ギャップ・アプローチで課題解決に取り組む際の利点と問題点

課題解決の手法として、
 1.「まず、あなたの組織のありたい姿は何ですか?それを描きましょう!」
 2.「現状を把握しないと手の打ちようがありません。現状分析をしましょう!」
 3.「そのギャップを埋めるために、この手法を使いましょう!」
というパターンを経験したことや耳にしたことはないでしょうか。
 事業計画を立てるときに、または計画や施策を見直すときに、この「ありたい姿」と「現状」のギャップは問題の「程度」を定量的に把握でき、何に、どこから手をつけるべきかを考える手がかりのひとつとなります。このようなアプローチを「ギャップ・アプローチ」と呼ぶことにします。

たとえばあるレストランでは毎週末行列が絶えませんが、いつも午後二時頃には食材を使い切ってしまいます。

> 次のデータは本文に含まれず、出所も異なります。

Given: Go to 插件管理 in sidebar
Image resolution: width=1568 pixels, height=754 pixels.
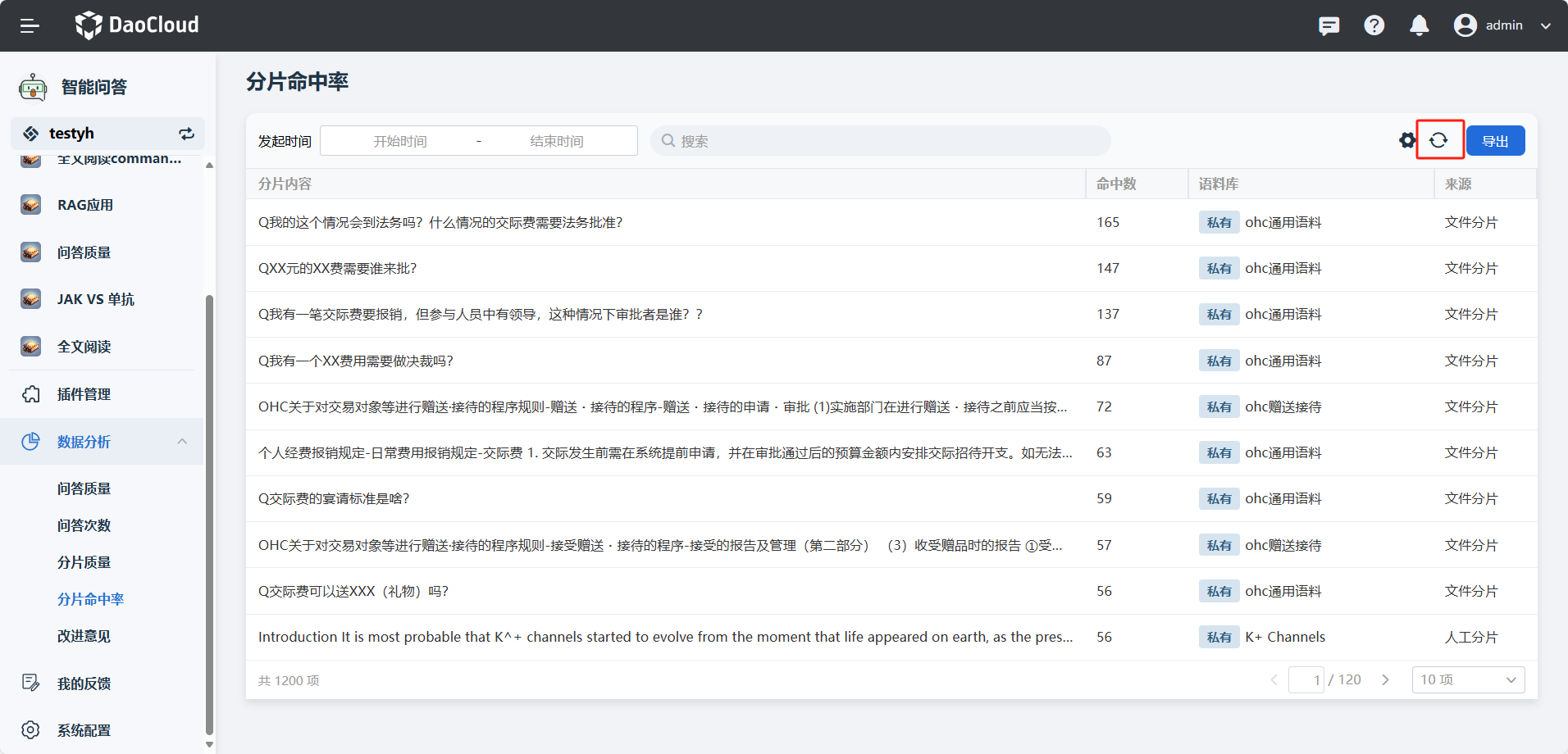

遅く来たお客さんは並んでも目当てのメニューが食べられず、不満を抱えて店を後にすることになってしまいます。ここで「ありたい姿」を「お客様を一定時間お待たせしないこと、そして看板メニューの食材切れを一定数値以下にする」と設定したとしましょう。待たせる時間は何分以内にすべきか、その対策案として料理プロセスの変更なのか、番号札などの工夫なのか…といった施策を出し、検討・実行・そして検証を繰り返すことで、ギャップは改善していけることになるでしょう。
 ギャップ・アプローチは、そのギャップが生じている原因を明らかにし、一つひとつ対策を立てて実行することができる、非常に有効な手段です。しかし、ギャップ部分が真の問題ではない場合もあります。数値目標をたてたとしても、ありたい姿の設定に無理があり、短時間でそのギャップを埋めようとすると強引な計画になりがちです。ギャップを数字で管理することに汲々となるなかで、息苦しさを感じて人が離れていく場合があるかもしれません。

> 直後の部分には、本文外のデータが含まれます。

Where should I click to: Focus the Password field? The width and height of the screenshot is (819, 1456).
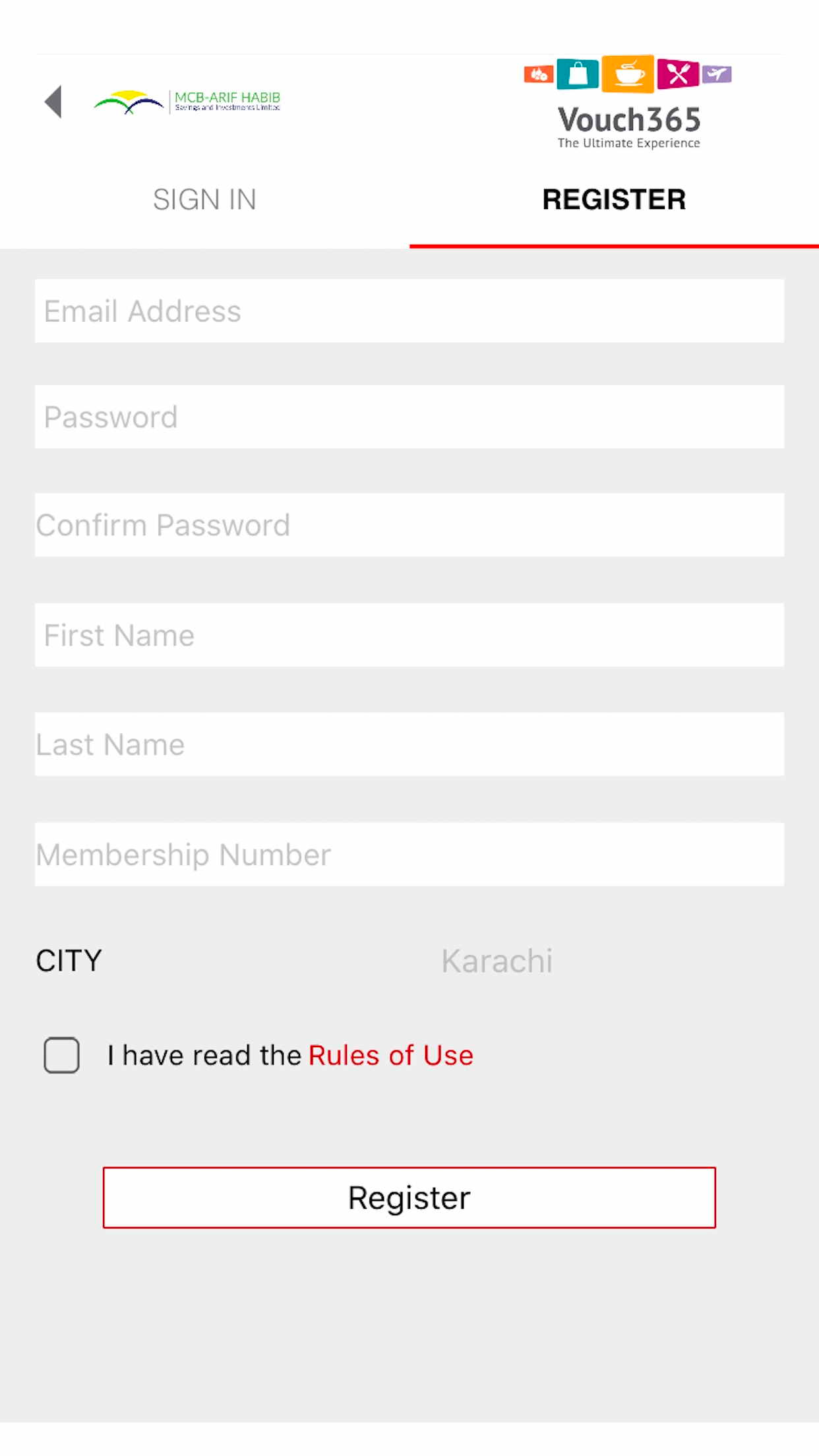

また、問題はそもそも違うところにある場合もあります。同じレストランの例でも、こだわりの発信、ブランディングなどのこれまでの行動が、現在の結果をもたらしているはずです。ギャップ・アプローチで改善を進める領域は粛々と企業努力によってなされるべきことですが、企業の競争優位を生み出すには、それに加えたアプローチも必要になります。